The real power of the remote execution in the computing center comes with ability of using parallel computation of many jobs on many processors. Using RemoteQE we can run a series of calculations in parallel.

For example we can again find a minimum of energy of our crystal. To do this we need to generate a series of structures with various lattice constants, calculate the energy and stress for each and collect the results.

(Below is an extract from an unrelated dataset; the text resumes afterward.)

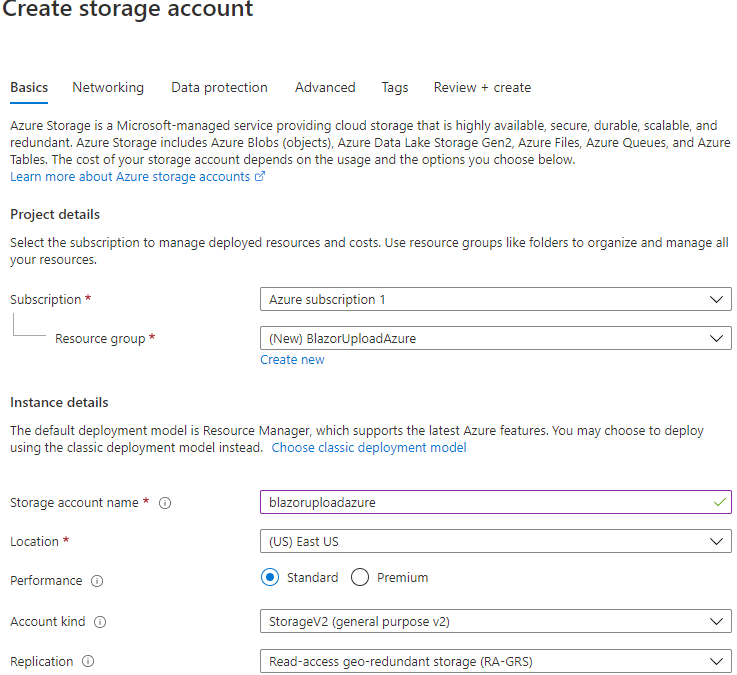Open the Location dropdown

point(495,541)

Since we will submit all jobs at once the calculation will be finish quicker.

First we need to create the list of structures.

In [9]:
# The list for crystals 
systems=[]

# Loop over scales from 98% to 102% lattice constant. 
# 11 structures
for x in linspace(0.98,1.02,11):
    
    # Structure scaled by the x factor
    cr=Atoms(cell=x*cryst.get_cell(),
             numbers=cryst.get_atomic_numbers(),
             scaled_positions=cryst.get_scaled_positions(), pbc=True)
    
    # Remote calculator for each structure
    cqe=RemoteQE(label='CldP',
                   kpts=[8,8,8],
                   xc='pz',         # Exchange functional type in the name of the pseudopotentials
                   pp_type='vbc',   # Variant of the pseudopotential
                   pp_format='UPF', # Format of the pseudopotential files
                   ecutwfc=70,
                   pseudo_dir='../pspot',
                   use_symmetry=True,
                   procs=8)         # Use 8 cores for the calculation
    cr.set_calculator(qe.copy())
    systems.append(cr)
In [10]:
# Compute stresses for all systems in parallel
qe.ParallelCalculate(systems,properties=['stress']);
Launching: 1 2 3 4 5 6 7 8 9 10 11
     Done: 1 2 3 4 5 6 7 8 9 10 11
In [11]:
# Extract the results from the objects in the systems list
result=array([[s.get_cell()[0,0], s.get_potential_energy(), 1e-4*s.get_isotropic_pressure(s.get_stress())] for s in systems])

# Print out the results
print "   A      Energy (eV)  Pressure (GPa) "
print "--------------------------------------"
for v in result:
    print "% 5.03f     %+6.4f      % +8.3f " % tuple(v)

# Prepare the collected data for plotting
# This will make an array (matrix) out of a list and transpose it for easier access
result=array(result).T

# Let us save our calculated data to a file. 
# To have data in columns we need to transpose the array.
savetxt('e+p-vs-a.dat',result.T)
   A      Energy (eV)  Pressure (GPa) 
--------------------------------------
 4.273     -263.0975       +10.952 
 4.290     -263.1144        +7.770 
 4.308     -263.1259        +4.723 
 4.325     -263.1334        +1.828 
 4.343     -263.1371        -0.915 
 4.360     -263.1355        -3.549 
 4.377     -263.1309        -6.033 
 4.395     -263.1223        -8.402 
 4.412     -263.1096       -10.664 
 4.430     -263.0939       -12.788 
 4.447     -263.0732       -14.849 
In [12]:
# Let us plot the results and save the figure
figsize(12,7)
plot(result[0],result[1],'o-',label='Total internal energy')
legend()
xlabel('Lattice vector length ($\AA$)')
ylabel('Energy (eV)')
savefig('e-vs-a.pdf')

This replicates our result from the first tutorial.